D)- O arguido IR, como autor material de um crime de abuso de confiança fiscal, na forma continuada, p. e p. pelas disposições conjugadas dos artigos 105. ° n.º 1 e 4 do Regime Geral das Infracções Tributárias e 30. ° n.º 2 do Código Penal, NA PENA DE 45 (QUARENTA E CINCO) DIAS DE MULTA À RAZÃO DIÁRIA DE 6€ (SEIS EUROS), O QUE PERFAZ UM TOTAL DE 270€ (DUZENTOS E SETENTA EUROS).

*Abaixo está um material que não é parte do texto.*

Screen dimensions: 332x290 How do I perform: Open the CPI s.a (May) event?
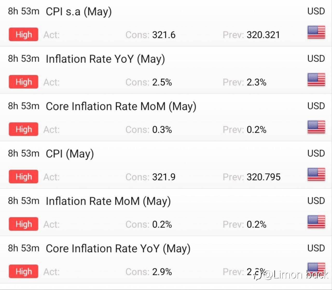click(79, 12)
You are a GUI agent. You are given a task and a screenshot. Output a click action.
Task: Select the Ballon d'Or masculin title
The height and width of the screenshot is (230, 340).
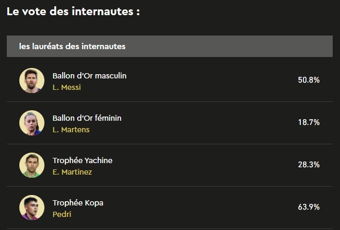89,76
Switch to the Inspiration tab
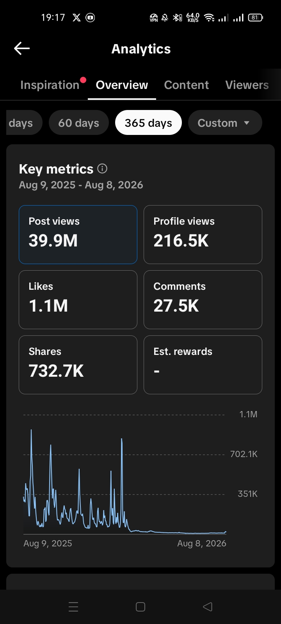The image size is (281, 624). tap(50, 85)
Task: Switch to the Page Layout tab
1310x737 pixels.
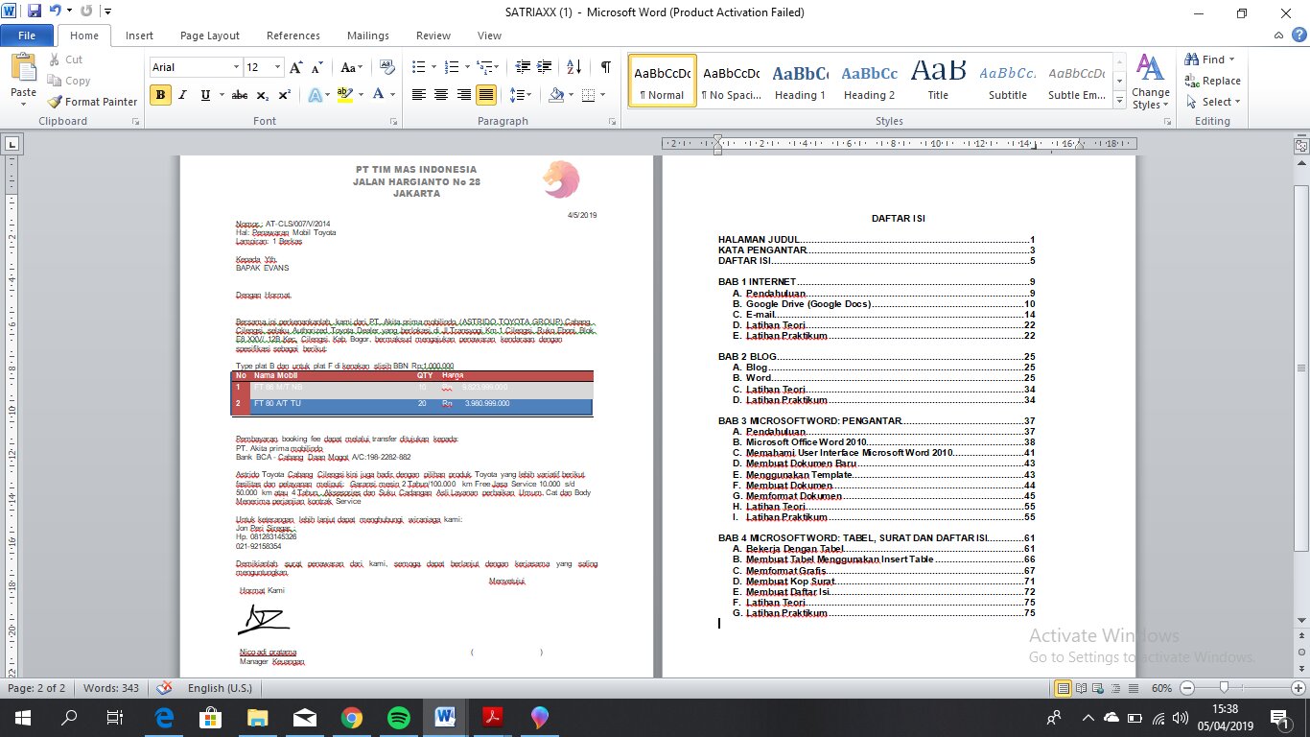Action: click(209, 36)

2.Os arguidos HB, JM e IR [1] interpuseram recurso dessa decisão, terminando a respectiva motivação com as seguintes conclusões (transcrição):

I.-Os Recorrentes foram condenados com pena de multa, pela prática de um crime de Abuso de Confiança Fiscal, na forma continuada, p.p. pelo Art.° 105°, n.° 1 e 2, do RGIT, aprovado pela Lei n.° 15/2001, de 5 de Junho e pelo Art.° n,° 30° n.° 2 do Código Penal (CP);
II.-Em sede de julgamento foram ouvidas todas as testemunhas arroladas pela acusação e pela defesa;
III.-Perante a factualidade provada e face à motivação da douta decisão recorrida e à sua fundamentação fáctico-conclusiva e jurídica, verifica-se que na mesma não foi feita criteriosa ponderação das circunstâncias provadas e não provadas, concluindo-se, mal, que os Recorrentes foram gerentes de facto da sociedade no período em causa;
IV.-Em consequência foram os Recorrentes condenados pela prática do crime de que foram acusados;
V.-A decisão sobre a matéria de facto provada e não provada está indevidamente motivada, denotando de acordo com o texto da decisão recorrida, contradição entre os factos provados e não provados e entre estes e a respectiva justificação probatória;
VI.-Os Recorrentes não praticaram na sociedade qualquer acto material no qual se consubstancia a gerência de facto, quer fosse na data da consumação dos ilícitos criminais que lhe eram imputados, quer fosse em qualquer outro período;
VII.-Neste caso, não podiam os Recorrentes ser responsabilizados pelos factos de que foram acusados;
VIII.-Nenhuma prova foi produzida que permita concluir que os Recorrentes tivessem intervenção pessoal na decisão de não pagar ao Estado os impostos em causa;
IX.-Nada foi apurado quanto à conduta dos Recorrentes no sentido de terem, efectivamente, poder de decisão na gestão da sociedade arguida;
X.-Existe uma completa ausência de prova sobre a prática dos factos que são imputados aos Recorrentes e na base dos quais foram condenados;
XI.-A prova produzida não contém qualquer referência, nem permite qualquer ilação, quanto ao comportamento dos Recorrentes relativamente à decisão de a sociedade não pagar os impostos em dívida;
XII.-Os ora Recorrentes foram condenados, apenas, com base numa presunção judicial;
XIII.-A jurisprudência tem vindo a entender que não se pode concluir, perante o facto de alguém figurar no registo como gerente de uma sociedade, que esse alguém exerce, de facto, essas funções de gerência;
XIV.-A sentença recorrida ofende os princípios basilares do nosso processo penal, pelo que se impõe a sua revogação e consequente absolvição dos Recorrentes;
XV.-Foi violado todo um extenso rol de normas, nomeadamente o Art.° 32° n° 2 do CRP, o Art.° 26°, o n.° 2 do Art.° 40°, ambos do CP e o Art.° 127° do CPP."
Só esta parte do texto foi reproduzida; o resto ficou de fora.